Hei Macron, lo vedi quello che sta facendo l’Iran oppure no?

Una apertura di credito all’Iran di 15 miliardi di dollari. È questo che propone il Presidente francese per “tenere buoni” gli Ayatollah. Come se non sapesse che useranno quel denaro per alimentare la violenza e il terrorismo

Caro Presidente Emmanuel Macron, apprendiamo con immenso stupore nonché con un certo disappunto che la Francia ha offerto all’Iran una apertura di credito di 15 miliardi di dollari se decide di non uscire dall’accordo sul nucleare iraniano (JCPOA).

Ci lasci dire che questo suo comportamento è lesivo di ogni popolo del Medio Oriente minacciato dall’espansionismo violento del regime iraniano.

Dare denaro ad un regime come quello iraniano che nonostante le gravi difficoltà economiche in cui versa continua a spendere centinaia di milioni di dollari per portare avanti una politica fortemente espansionista in Medio Oriente e per finanziare gruppi terroristici pericolosissimi come Hezbollah, Hamas e la Jihad Islamica, è la fesseria più grande che si possa fare dopo la firma del JCPOA.

Non è solo un errore politico, è un errore strategico che non potrà che portare una enormità di guai in tutta la regione.

Perché vede, sig.
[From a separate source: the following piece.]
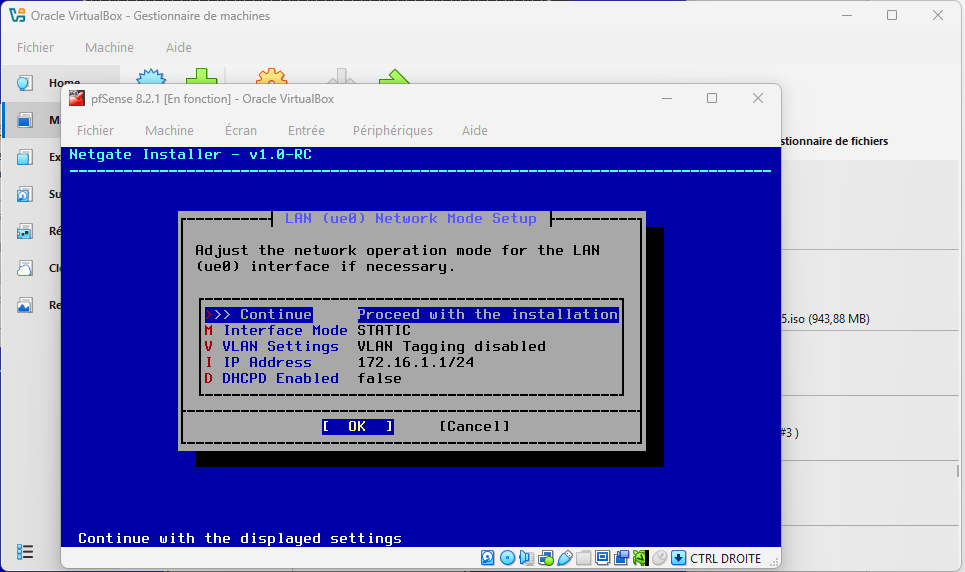
Task: Open the audio settings status icon
Action: pos(526,558)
Macron, gli Ayatollah se ne infischiano altamente di come vive il loro popolo sotto le sanzioni. Il loro obiettivo primario non è il bene del popolo iraniano, il loro unico obiettivo (per altro dichiarato più volte ai quattro venti) è distruggere Israele, cioè l’unico serio ostacolo tra loro e la conquista armata del Medio Oriente.
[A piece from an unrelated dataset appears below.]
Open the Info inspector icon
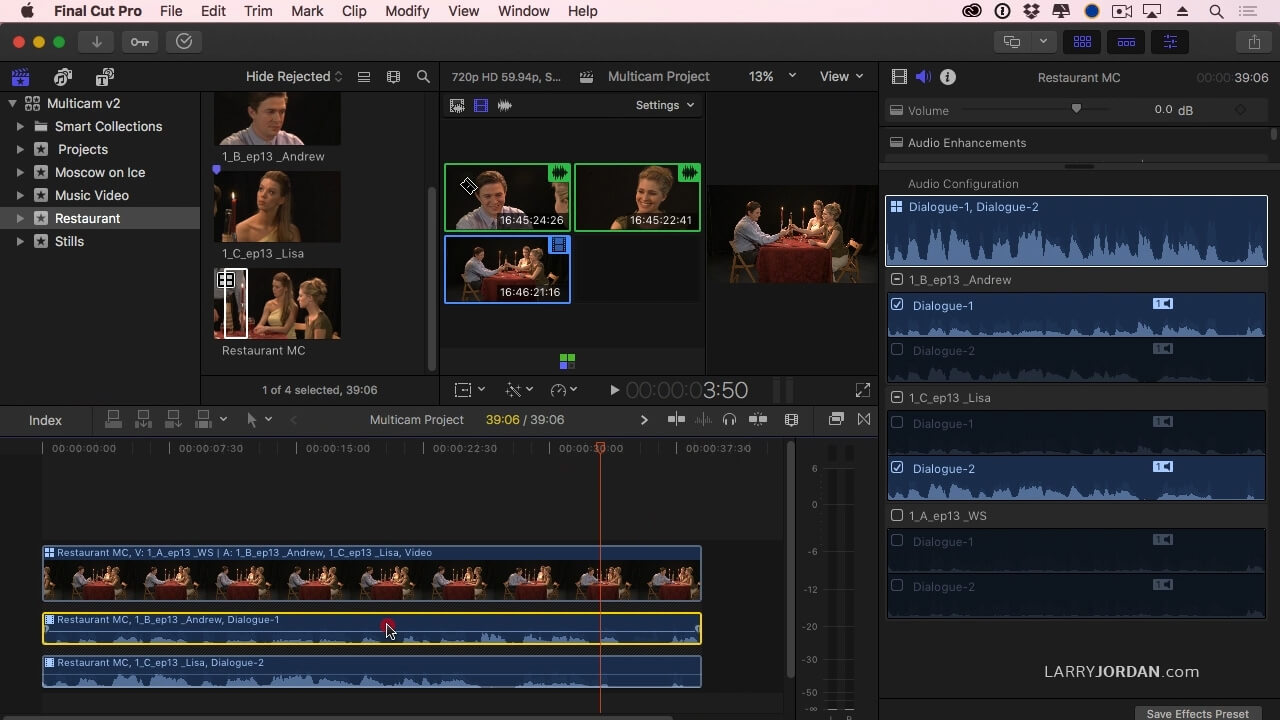 pos(948,77)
Per fare questo non esitano a usare due intere nazioni, la Siria e il Libano, che già di loro avrebbero diversi problemi da risolvere senza doversi trovare in mezzo a una guerra che gli iraniani non hanno il coraggio di combattere direttamente e che quindi delegano ad altri.
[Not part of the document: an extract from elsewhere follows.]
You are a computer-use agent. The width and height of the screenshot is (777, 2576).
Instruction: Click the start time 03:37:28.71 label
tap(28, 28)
L’ultima volta che una grande quantità di denaro ha riempito le casse iraniane, subito dopo la firma del JCPOA, la prima conseguenza che si è vista è stata lo scoppio della guerra in Yemen, l’invasione iraniana della Siria e il massiccio riarmo di Hezbollah.

Solo questo Le dovrebbe dire che non è una buona idea dare soldi agli Ayatollah. Per di più la sua proposta è arrivata subito dopo che si è sfiorato veramente l’inizio di un conflitto su larga scala tra Israele ed Hezbollah con il rischio, molto serio, di vedere coinvolto l’intero Libano, un conflitto chiaramente fomentato da Teheran.

Caro Presidente Macron, questa ce la deve davvero spiegare, ci deve spiegare come pensa che finanziando gli Ayatollah iraniani si possa garantire la stabilità in Medio Oriente quando è proprio Teheran a minarla.

A meno che Lei non abbia altre idee per il Medio Oriente. A meno che Lei non veda in Israele un nemico e quindi pensa che finanziando chi lo vuole distruggere può ridurne il peso specifico nelle regione.

Se è questo che la spinge a proporre un finanziamento a fondo perduto all’Iran di 15 miliardi di dollari, allora caro Presidente Macron ci lasci dire che il suo piano è destinato miseramente a fallire.

Non ci è chiaro, onestamente, cosa abbia la Francia da guadagnare da tutto questo. D’altra parte la politica francese è più che ambigua in diversi scenari. Ma questa proprio non la capiamo. Non vediamo il vantaggio che potrebbe avere la Francia da un Israele debole o quanto meno costantemente sotto minaccia.

Il petrolio iraniano? L’ambizione di una “grandeur francese” in Medio Oriente? Una forma di politica contraria a quella americana e israeliana nella regione? Cosa è che la spinge a fare proposte così palesemente demenziali? Non le bastava fare danni in Libia che sentiva il bisogno di farli in una regione che non ha davvero bisogno di altri danni?